Document excerpt.

(begin)

Anatomical Components

  • return_type: Specifies the exact data type of the value the function yields to the caller. If the function does not return a value, the void keyword must be used.
  • function_name: The unique identifier for the function, adhering to standard C identifier rules.
  • Parameter List: A comma-separated sequence of data types representing the inputs. Parameter identifiers (names) are optional in the declaration, as the compiler only requires the types for signature matching.
  • Terminator: A declaration must be terminated with a semicolon (;), distinguishing it syntactically from a function definition.

Syntax Variations and Rules

Omission of Parameter Names Because the compiler only needs type information to validate calls against a prototype, parameter names can be omitted entirely.

(end)

(Dataset excerpt)
(begin)

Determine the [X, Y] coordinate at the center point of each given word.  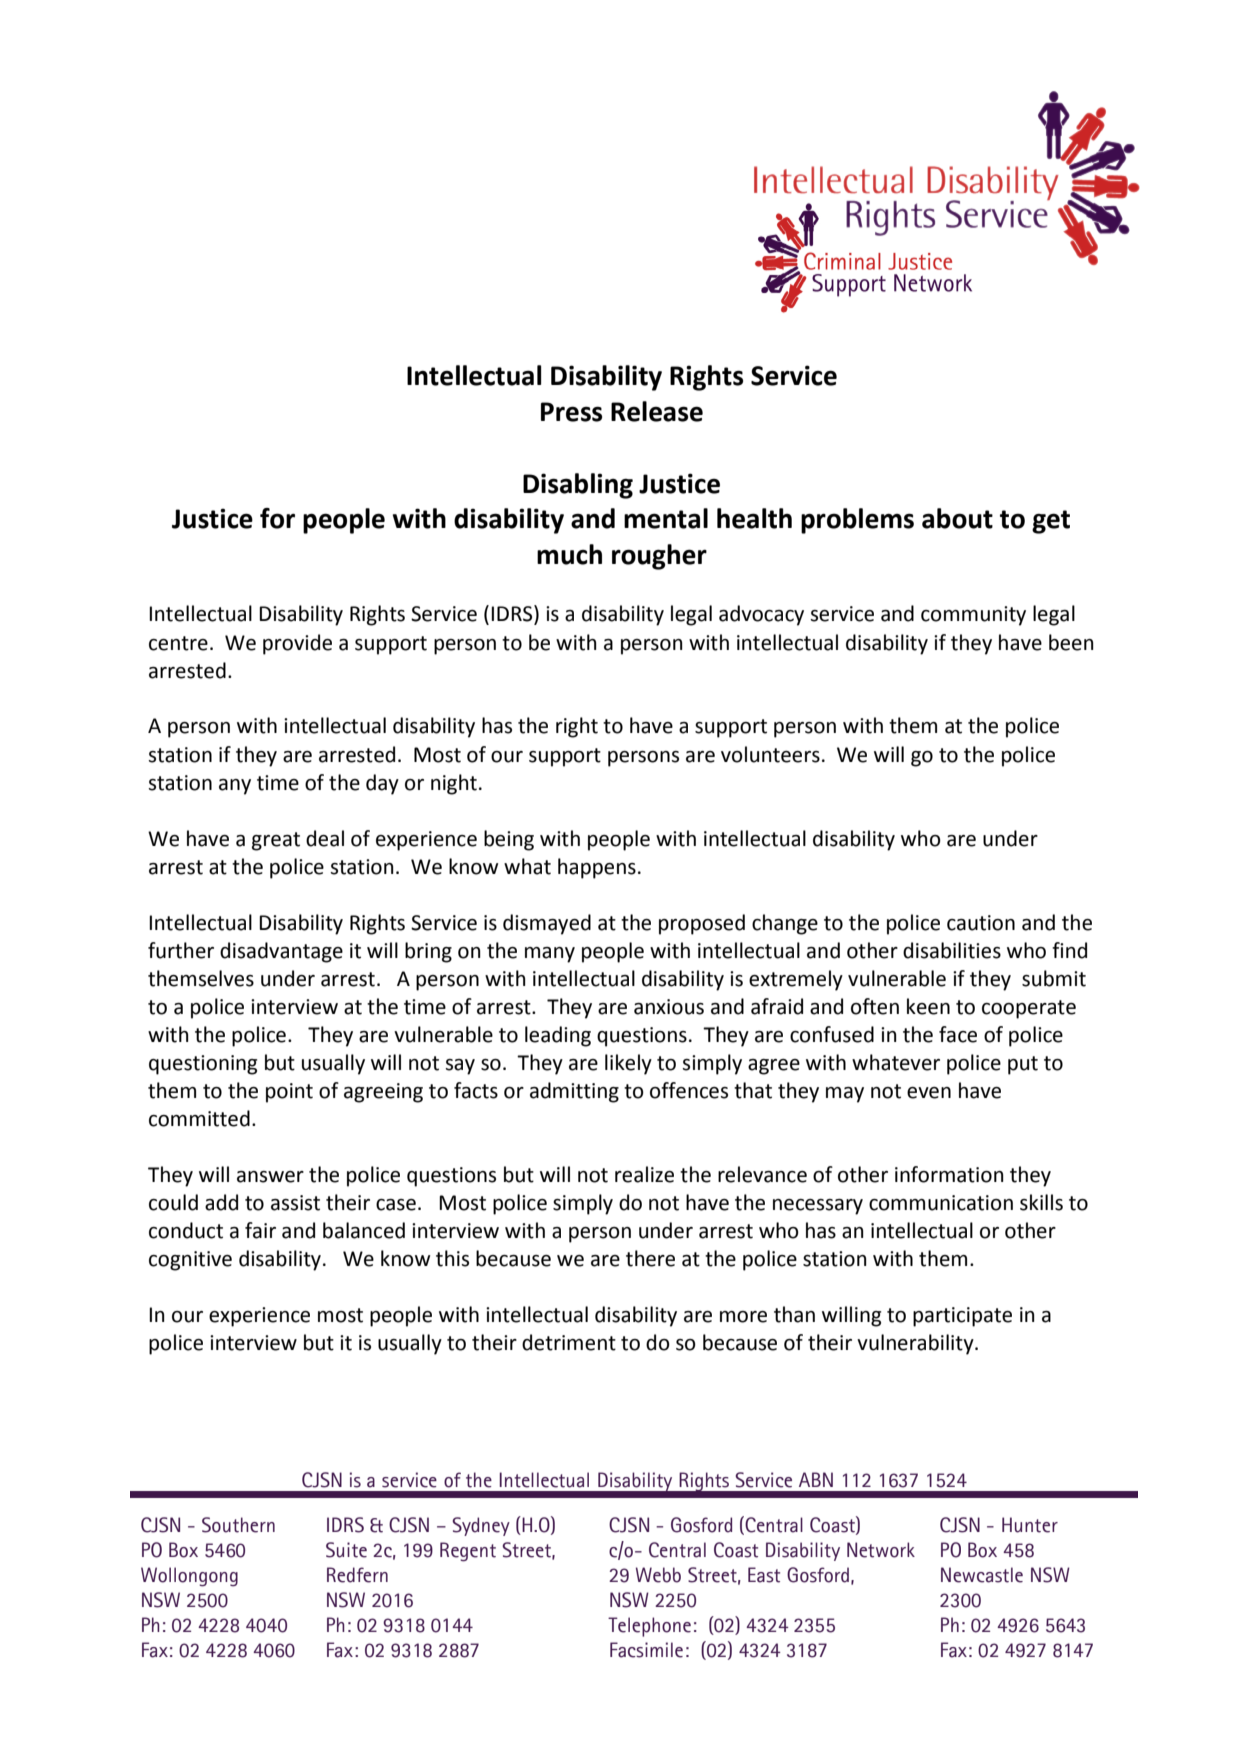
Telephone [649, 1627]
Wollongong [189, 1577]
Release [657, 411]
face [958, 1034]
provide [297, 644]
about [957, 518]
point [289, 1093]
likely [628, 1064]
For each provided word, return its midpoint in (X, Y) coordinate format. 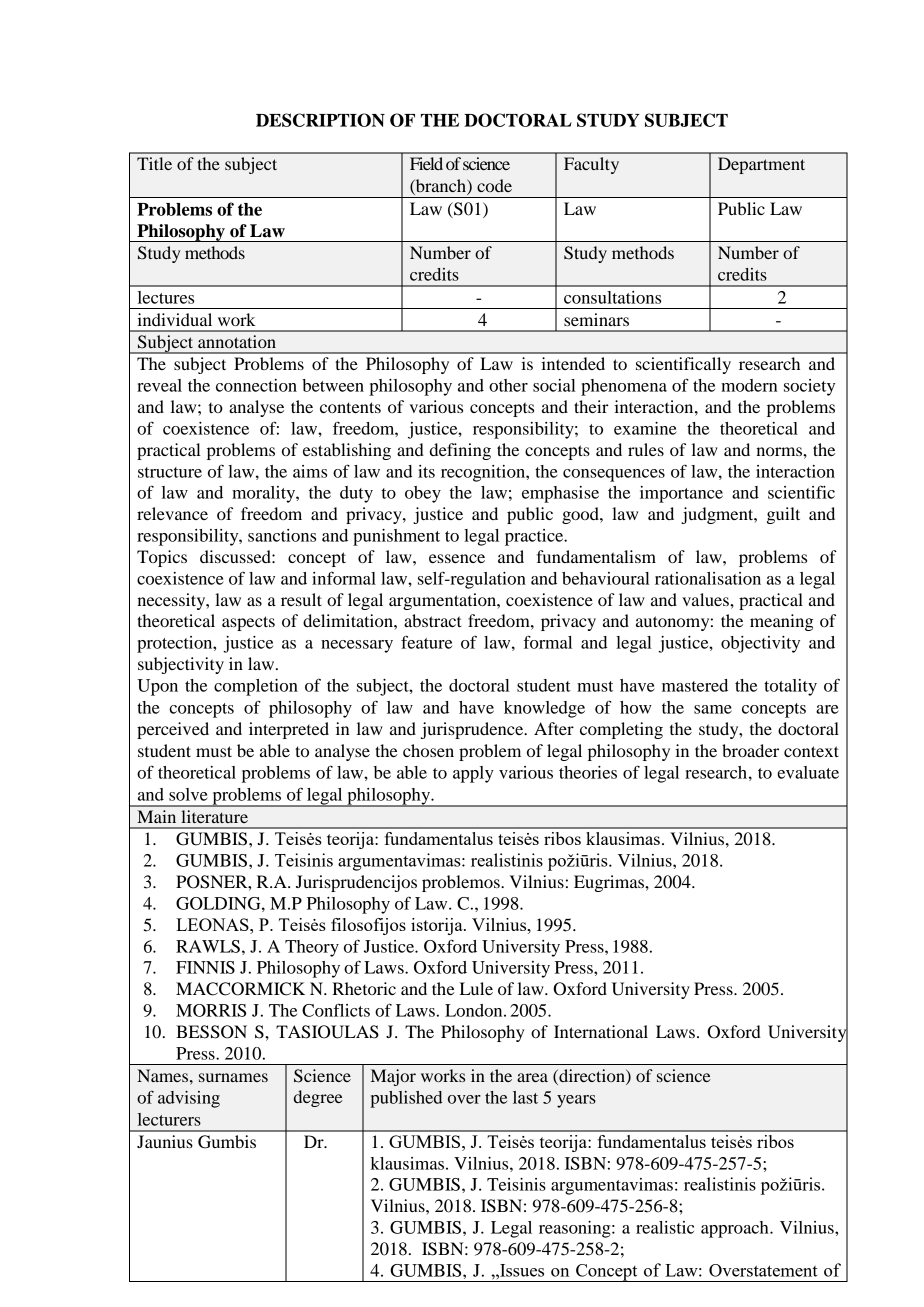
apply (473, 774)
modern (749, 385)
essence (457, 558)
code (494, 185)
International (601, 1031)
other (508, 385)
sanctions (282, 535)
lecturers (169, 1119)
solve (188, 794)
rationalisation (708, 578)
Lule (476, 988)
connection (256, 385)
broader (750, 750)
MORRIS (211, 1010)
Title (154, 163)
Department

(end)

Task directions.
Write the next part of the C function declarations text, starting after its last sentence. The records aren't needed for any of this work.

Task answer.
int calculate_offset(int, int);
Non-Prototypes vs. Strict Zero-Parameter Declarations In C (prior to C23), an empty set of parentheses () denotes an unspecified number of arguments. This forms a declaration but not a prototype. To explicitly declare a function prototype that accepts strictly zero arguments, the void keyword must be placed inside the parentheses. 
/* Accepts an unspecified number of arguments (not a prototype) */
int initialize_system(); 

/* Strictly accepts zero arguments (is a prototype) */
int initialize_system(void);
Variadic Functions A prototype can specify that a function accepts a variable number of arguments using an ellipsis (...). The ellipsis must be the final parameter, and it must be preceded by at least one named parameter. 
int log_message(int log_level, const char *format, ...);

Storage Class and Function Specifiers

Function declarations interact with the linker and compiler behavior through specific keywords, divided into storage class specifiers and function specifiers. Storage Class Specifiers
  • extern (Default): Function declarations possess external linkage by default. The extern keyword is implicit, meaning the function can be defined in a different translation unit.
extern double compute_matrix(double input); /* 'extern' is redundant but valid */
  • static: Restricts the function’s visibility (internal linkage) strictly to the translation unit in which it is declared.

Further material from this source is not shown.